AIM 1 =
List every browser or browser engine named in the mailing list post.
AIM 2 =
Rewrite the rows in the stretch from the line containing "This screenshot has width=475, height=844." through the line containing "Action: pos(910,27)", swapping "screenshot" for "screen capture" and changing nothing else. Omit the pictures from your answer.

EXTRACTED TEXT =
=======

Re: pre-HTML5 and the BOM from Philippe Verdy on 2012-07-16 (Unicode Mail List Archive)

From: Philippe Verdy <verdy_p_at_wanadoo.fr>
Date: Tue, 17 Jul 2012 03:40:37 +0200

2012/7/16 Leif Halvard Silli <xn--mlform-iua_at_xn--mlform-iua.no>:
> <html> element, then Chrome will sniff it as UTF-8 encoded. Whereas IE,
> Webkit, Opera, Firefox will default to ISO-8858-1/Windows-1252.

Actually ISO 885**9**-1. But we've also been told that, given the C1
controls are simply invalid for HTML, even if a site indicates
ISO-8859-1, it will be interpreted as Windows-1252 (meaning there were
will remain a few unassigned byte values that are invalid, causing the
HTML parser to try other encodings if they are found, but not UTF-8
which will be invalid there too and that could as well raise
exceptions). Most of these exceptions however will just be remapped to
the U+FFFD replacement character.

=======

[Pointing rows for text and elements]

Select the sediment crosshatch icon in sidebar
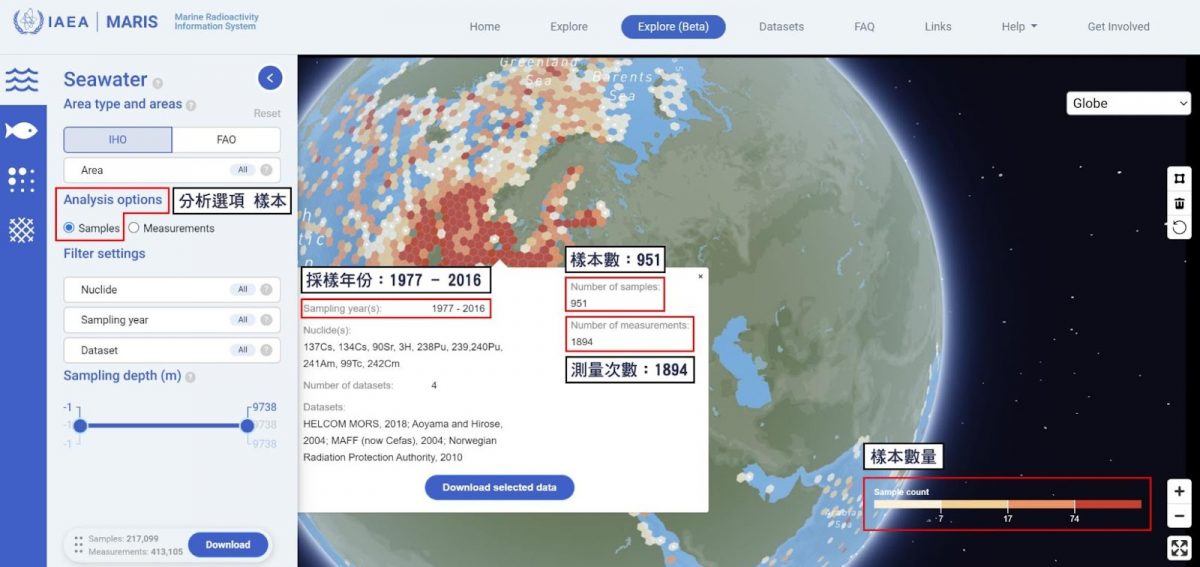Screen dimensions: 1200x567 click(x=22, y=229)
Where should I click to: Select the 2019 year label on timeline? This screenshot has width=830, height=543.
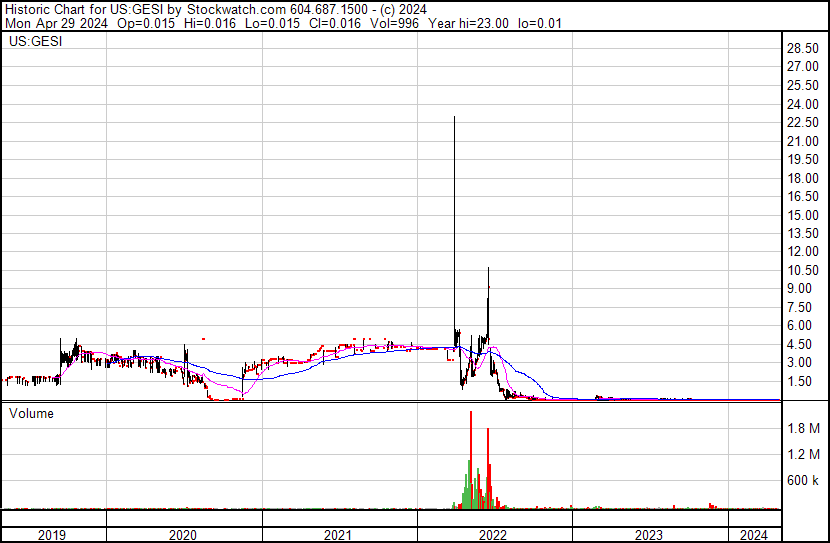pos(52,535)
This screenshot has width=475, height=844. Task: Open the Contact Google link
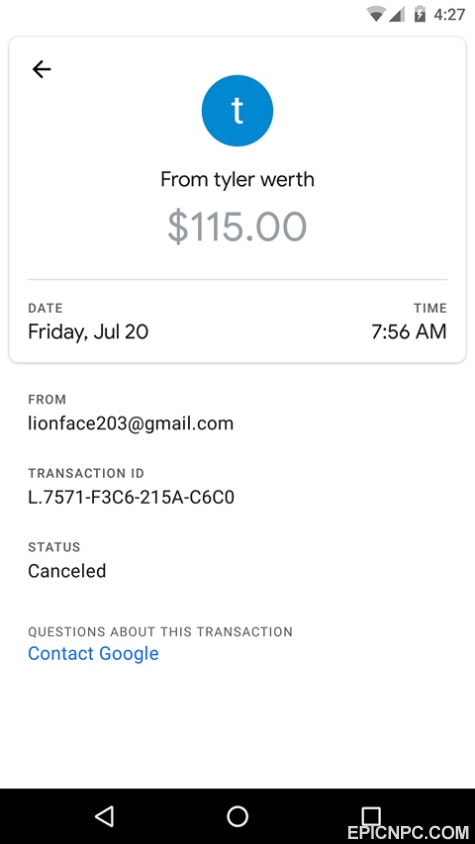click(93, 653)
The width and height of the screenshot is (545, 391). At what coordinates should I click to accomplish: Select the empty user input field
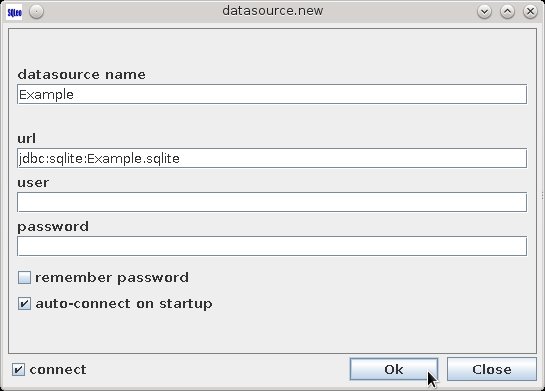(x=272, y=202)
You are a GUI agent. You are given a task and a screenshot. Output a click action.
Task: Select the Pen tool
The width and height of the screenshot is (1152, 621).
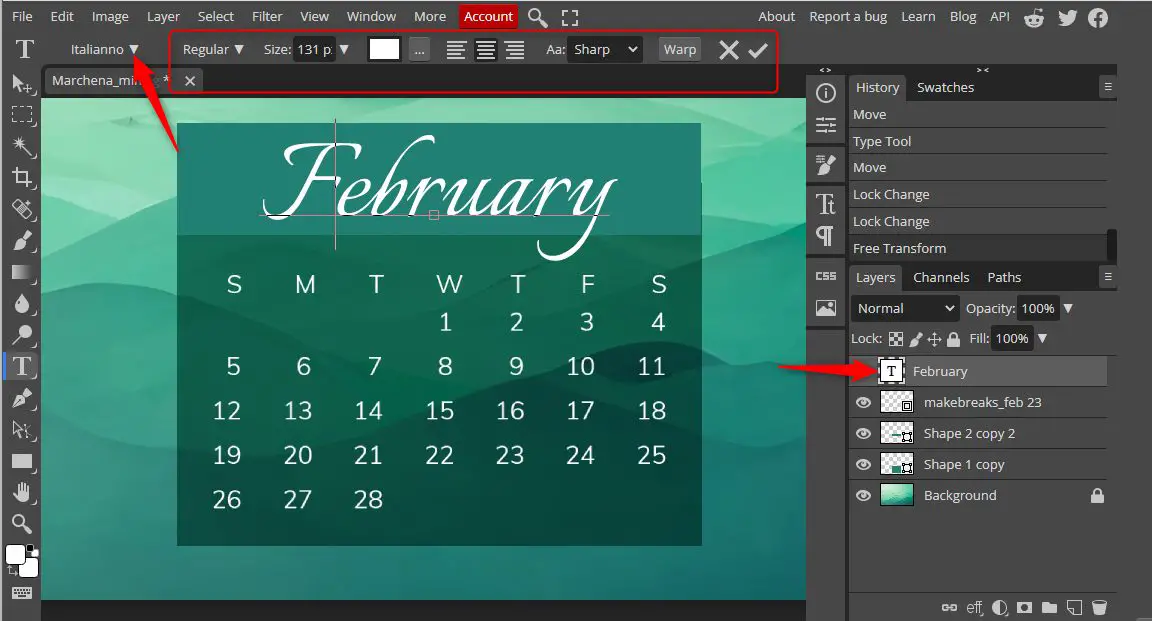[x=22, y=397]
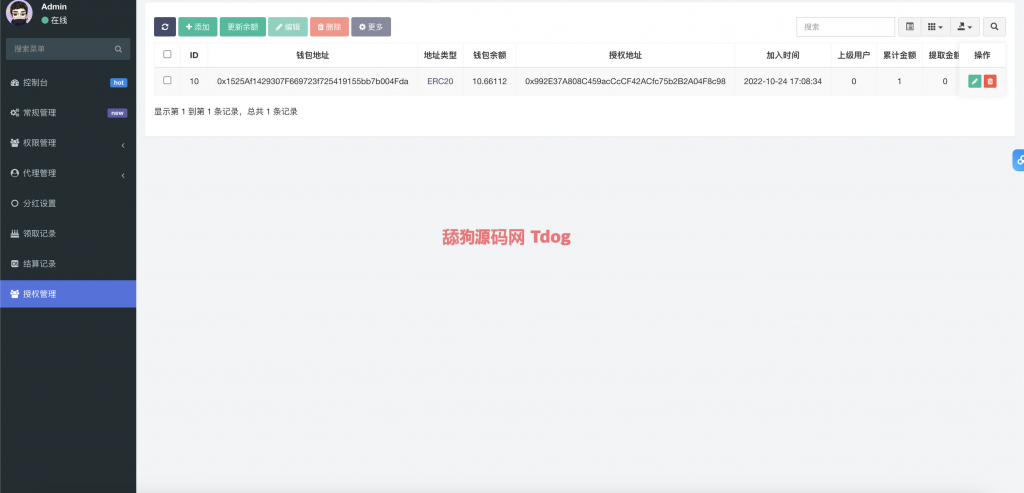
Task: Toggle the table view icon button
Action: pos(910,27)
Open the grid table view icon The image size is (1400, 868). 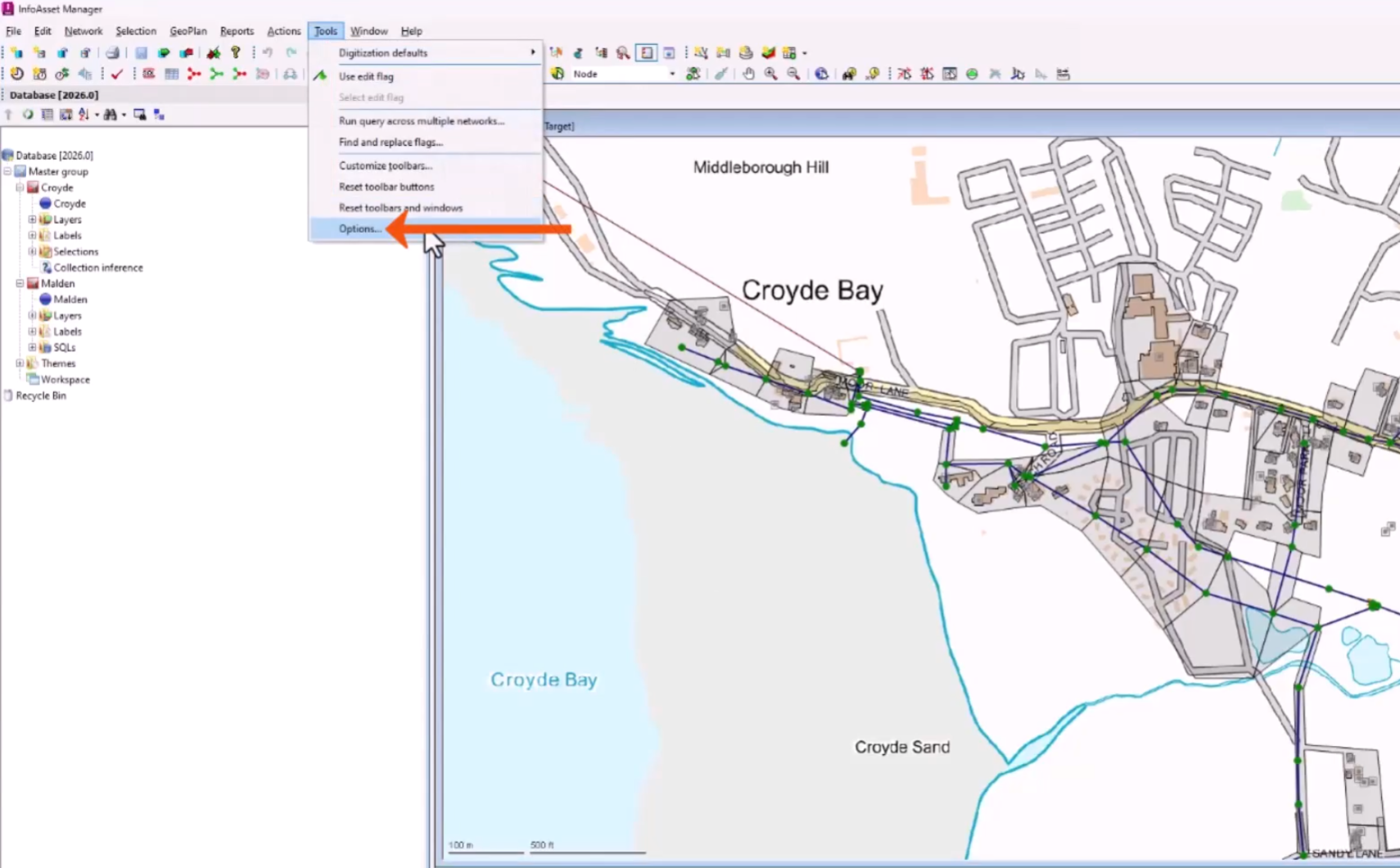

=======

TASK RESPONSE 1 =
Chrome, IE, Webkit, Opera, Firefox

TASK RESPONSE 2 =
This screen capture has width=475, height=844. Task: Open the Contact Google link
click(93, 653)
The width and height of the screen capture is (545, 391). At what coordinates should I click to accomplish: Select the empty user input field
(x=272, y=202)
You are a GUI agent. You are given a task and a screen capture. Output a click action.
Task: Select the Pen tool
The width and height of the screen capture is (1152, 621).
[x=22, y=397]
Task: Toggle the table view icon button
Action: pos(910,27)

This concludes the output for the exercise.